THE DATA: Begin

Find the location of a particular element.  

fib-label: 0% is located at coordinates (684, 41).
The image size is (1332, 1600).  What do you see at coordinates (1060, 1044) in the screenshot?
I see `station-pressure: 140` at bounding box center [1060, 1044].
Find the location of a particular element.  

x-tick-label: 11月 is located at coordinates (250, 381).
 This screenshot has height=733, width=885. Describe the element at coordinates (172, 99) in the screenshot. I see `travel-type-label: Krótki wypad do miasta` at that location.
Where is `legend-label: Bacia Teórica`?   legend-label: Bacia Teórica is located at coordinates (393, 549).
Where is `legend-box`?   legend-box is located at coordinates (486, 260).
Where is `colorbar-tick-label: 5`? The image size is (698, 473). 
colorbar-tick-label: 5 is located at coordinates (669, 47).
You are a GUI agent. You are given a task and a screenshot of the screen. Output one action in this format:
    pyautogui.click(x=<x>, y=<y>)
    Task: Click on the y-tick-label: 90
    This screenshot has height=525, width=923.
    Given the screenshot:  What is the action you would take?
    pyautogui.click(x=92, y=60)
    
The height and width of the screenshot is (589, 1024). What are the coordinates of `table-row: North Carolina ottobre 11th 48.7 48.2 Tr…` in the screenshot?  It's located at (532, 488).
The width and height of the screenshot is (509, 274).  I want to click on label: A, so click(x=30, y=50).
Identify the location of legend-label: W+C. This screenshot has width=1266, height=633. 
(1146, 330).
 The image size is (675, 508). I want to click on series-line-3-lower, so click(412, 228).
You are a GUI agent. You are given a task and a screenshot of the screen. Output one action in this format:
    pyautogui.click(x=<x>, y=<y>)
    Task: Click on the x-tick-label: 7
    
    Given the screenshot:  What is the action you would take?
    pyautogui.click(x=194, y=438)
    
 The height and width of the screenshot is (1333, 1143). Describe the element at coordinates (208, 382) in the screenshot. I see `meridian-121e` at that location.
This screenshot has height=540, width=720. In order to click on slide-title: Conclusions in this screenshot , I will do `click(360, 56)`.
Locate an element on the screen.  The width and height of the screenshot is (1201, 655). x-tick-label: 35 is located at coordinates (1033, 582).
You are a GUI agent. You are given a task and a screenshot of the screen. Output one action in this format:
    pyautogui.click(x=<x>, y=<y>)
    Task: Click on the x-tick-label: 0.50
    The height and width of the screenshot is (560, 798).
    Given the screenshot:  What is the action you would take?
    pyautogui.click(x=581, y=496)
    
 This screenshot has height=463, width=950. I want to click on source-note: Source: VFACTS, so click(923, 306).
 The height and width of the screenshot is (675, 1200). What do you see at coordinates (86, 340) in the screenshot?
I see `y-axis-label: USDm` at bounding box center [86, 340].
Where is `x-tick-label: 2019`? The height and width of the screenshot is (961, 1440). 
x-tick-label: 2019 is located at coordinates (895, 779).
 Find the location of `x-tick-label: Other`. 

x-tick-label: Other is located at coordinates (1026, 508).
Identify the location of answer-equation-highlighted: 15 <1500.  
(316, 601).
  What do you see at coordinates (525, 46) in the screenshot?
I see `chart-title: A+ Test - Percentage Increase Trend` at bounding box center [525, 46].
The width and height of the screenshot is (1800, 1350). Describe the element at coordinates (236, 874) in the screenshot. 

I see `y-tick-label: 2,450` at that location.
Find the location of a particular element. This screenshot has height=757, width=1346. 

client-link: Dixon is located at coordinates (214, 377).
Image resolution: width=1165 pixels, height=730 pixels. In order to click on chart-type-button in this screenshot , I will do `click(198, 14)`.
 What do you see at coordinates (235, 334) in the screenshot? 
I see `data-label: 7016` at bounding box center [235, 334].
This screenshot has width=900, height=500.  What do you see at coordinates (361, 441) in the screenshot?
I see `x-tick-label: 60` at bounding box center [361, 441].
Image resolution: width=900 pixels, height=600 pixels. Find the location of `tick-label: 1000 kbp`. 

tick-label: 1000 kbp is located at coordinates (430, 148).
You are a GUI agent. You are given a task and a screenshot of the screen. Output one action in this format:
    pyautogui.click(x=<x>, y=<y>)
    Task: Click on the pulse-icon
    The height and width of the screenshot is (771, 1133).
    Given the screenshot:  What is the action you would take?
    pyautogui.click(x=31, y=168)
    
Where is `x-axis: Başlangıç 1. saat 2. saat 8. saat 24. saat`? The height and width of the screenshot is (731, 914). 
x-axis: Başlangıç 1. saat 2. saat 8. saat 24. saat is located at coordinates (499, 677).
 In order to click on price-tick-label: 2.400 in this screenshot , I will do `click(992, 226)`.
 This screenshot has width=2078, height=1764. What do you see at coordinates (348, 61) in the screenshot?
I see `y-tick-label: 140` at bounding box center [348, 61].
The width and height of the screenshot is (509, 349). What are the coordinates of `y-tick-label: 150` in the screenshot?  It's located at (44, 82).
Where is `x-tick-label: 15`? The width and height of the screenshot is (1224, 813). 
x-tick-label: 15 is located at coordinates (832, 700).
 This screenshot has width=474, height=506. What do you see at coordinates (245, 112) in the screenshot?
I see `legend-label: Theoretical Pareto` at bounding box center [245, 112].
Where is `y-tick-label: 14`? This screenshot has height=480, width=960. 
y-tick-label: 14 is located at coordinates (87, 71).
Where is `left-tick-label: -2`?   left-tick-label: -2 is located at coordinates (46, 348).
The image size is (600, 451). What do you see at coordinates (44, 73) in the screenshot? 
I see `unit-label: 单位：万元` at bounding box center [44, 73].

THE DATA: End

Recast all of the entries above as a Markdown table with the columns Row and Entry line, giving each non-blank line its own numbered row and leaving out blank lines.

| Row | Entry line |
|---|---|
| 1 | Find the location of a particular element.   |
| 2 | fib-label: 0% is located at coordinates (684, 41). |
| 3 | The image size is (1332, 1600).  What do you see at coordinates (1060, 1044) in the screenshot? |
| 4 | I see `station-pressure: 140` at bounding box center [1060, 1044]. |
| 5 | Find the location of a particular element.   |
| 6 | x-tick-label: 11月 is located at coordinates (250, 381). |
| 7 |  This screenshot has height=733, width=885. Describe the element at coordinates (172, 99) in the screenshot. I see `travel-type-label: Krótki wypad do miasta` at that location. |
| 8 | Where is `legend-label: Bacia Teórica`?   legend-label: Bacia Teórica is located at coordinates (393, 549). |
| 9 | Where is `legend-box`?   legend-box is located at coordinates (486, 260). |
| 10 | Where is `colorbar-tick-label: 5`? The image size is (698, 473).  |
| 11 | colorbar-tick-label: 5 is located at coordinates (669, 47). |
| 12 | You are a GUI agent. You are given a task and a screenshot of the screen. Output one action in this format: |
| 13 |     pyautogui.click(x=<x>, y=<y>) |
| 14 |     Task: Click on the y-tick-label: 90 |
| 15 |     This screenshot has height=525, width=923. |
| 16 |     Given the screenshot:  What is the action you would take? |
| 17 |     pyautogui.click(x=92, y=60) |
| 18 | The height and width of the screenshot is (589, 1024). What are the coordinates of `table-row: North Carolina ottobre 11th 48.7 48.2 Tr…` in the screenshot?  It's located at (532, 488). |
| 19 | The width and height of the screenshot is (509, 274).  I want to click on label: A, so click(x=30, y=50). |
| 20 | Identify the location of legend-label: W+C. This screenshot has width=1266, height=633.  |
| 21 | (1146, 330). |
| 22 |  The image size is (675, 508). I want to click on series-line-3-lower, so click(412, 228). |
| 23 | You are a GUI agent. You are given a task and a screenshot of the screen. Output one action in this format: |
| 24 |     pyautogui.click(x=<x>, y=<y>) |
| 25 |     Task: Click on the x-tick-label: 7 |
| 26 |     Given the screenshot:  What is the action you would take? |
| 27 |     pyautogui.click(x=194, y=438) |
| 28 |  The height and width of the screenshot is (1333, 1143). Describe the element at coordinates (208, 382) in the screenshot. I see `meridian-121e` at that location. |
| 29 | This screenshot has height=540, width=720. In order to click on slide-title: Conclusions in this screenshot , I will do `click(360, 56)`. |
| 30 | Locate an element on the screen.  The width and height of the screenshot is (1201, 655). x-tick-label: 35 is located at coordinates (1033, 582). |
| 31 | You are a GUI agent. You are given a task and a screenshot of the screen. Output one action in this format: |
| 32 |     pyautogui.click(x=<x>, y=<y>) |
| 33 |     Task: Click on the x-tick-label: 0.50 |
| 34 |     The height and width of the screenshot is (560, 798). |
| 35 |     Given the screenshot:  What is the action you would take? |
| 36 |     pyautogui.click(x=581, y=496) |
| 37 |  This screenshot has height=463, width=950. I want to click on source-note: Source: VFACTS, so click(923, 306). |
| 38 |  The height and width of the screenshot is (675, 1200). What do you see at coordinates (86, 340) in the screenshot? |
| 39 | I see `y-axis-label: USDm` at bounding box center [86, 340]. |
| 40 | Where is `x-tick-label: 2019`? The height and width of the screenshot is (961, 1440).  |
| 41 | x-tick-label: 2019 is located at coordinates (895, 779). |
| 42 |  Find the location of `x-tick-label: Other`.  |
| 43 | x-tick-label: Other is located at coordinates (1026, 508). |
| 44 | Identify the location of answer-equation-highlighted: 15 <1500.   |
| 45 | (316, 601). |
| 46 |   What do you see at coordinates (525, 46) in the screenshot? |
| 47 | I see `chart-title: A+ Test - Percentage Increase Trend` at bounding box center [525, 46]. |
| 48 | The width and height of the screenshot is (1800, 1350). Describe the element at coordinates (236, 874) in the screenshot.  |
| 49 | I see `y-tick-label: 2,450` at that location. |
| 50 | Find the location of a particular element. This screenshot has height=757, width=1346.  |
| 51 | client-link: Dixon is located at coordinates (214, 377). |
| 52 | Image resolution: width=1165 pixels, height=730 pixels. In order to click on chart-type-button in this screenshot , I will do `click(198, 14)`. |
| 53 |  What do you see at coordinates (235, 334) in the screenshot?  |
| 54 | I see `data-label: 7016` at bounding box center [235, 334]. |
| 55 | This screenshot has width=900, height=500.  What do you see at coordinates (361, 441) in the screenshot? |
| 56 | I see `x-tick-label: 60` at bounding box center [361, 441]. |
| 57 | Image resolution: width=900 pixels, height=600 pixels. Find the location of `tick-label: 1000 kbp`.  |
| 58 | tick-label: 1000 kbp is located at coordinates (430, 148). |
| 59 | You are a GUI agent. You are given a task and a screenshot of the screen. Output one action in this format: |
| 60 |     pyautogui.click(x=<x>, y=<y>) |
| 61 |     Task: Click on the pulse-icon |
| 62 |     The height and width of the screenshot is (771, 1133). |
| 63 |     Given the screenshot:  What is the action you would take? |
| 64 |     pyautogui.click(x=31, y=168) |
| 65 | Where is `x-axis: Başlangıç 1. saat 2. saat 8. saat 24. saat`? The height and width of the screenshot is (731, 914).  |
| 66 | x-axis: Başlangıç 1. saat 2. saat 8. saat 24. saat is located at coordinates (499, 677). |
| 67 |  In order to click on price-tick-label: 2.400 in this screenshot , I will do `click(992, 226)`. |
| 68 |  This screenshot has width=2078, height=1764. What do you see at coordinates (348, 61) in the screenshot? |
| 69 | I see `y-tick-label: 140` at bounding box center [348, 61]. |
| 70 | The width and height of the screenshot is (509, 349). What are the coordinates of `y-tick-label: 150` in the screenshot?  It's located at (44, 82). |
| 71 | Where is `x-tick-label: 15`? The width and height of the screenshot is (1224, 813).  |
| 72 | x-tick-label: 15 is located at coordinates (832, 700). |
| 73 |  This screenshot has width=474, height=506. What do you see at coordinates (245, 112) in the screenshot? |
| 74 | I see `legend-label: Theoretical Pareto` at bounding box center [245, 112]. |
| 75 | Where is `y-tick-label: 14`? This screenshot has height=480, width=960.  |
| 76 | y-tick-label: 14 is located at coordinates (87, 71). |
| 77 | Where is `left-tick-label: -2`?   left-tick-label: -2 is located at coordinates (46, 348). |
| 78 | The image size is (600, 451). What do you see at coordinates (44, 73) in the screenshot?  |
| 79 | I see `unit-label: 单位：万元` at bounding box center [44, 73]. |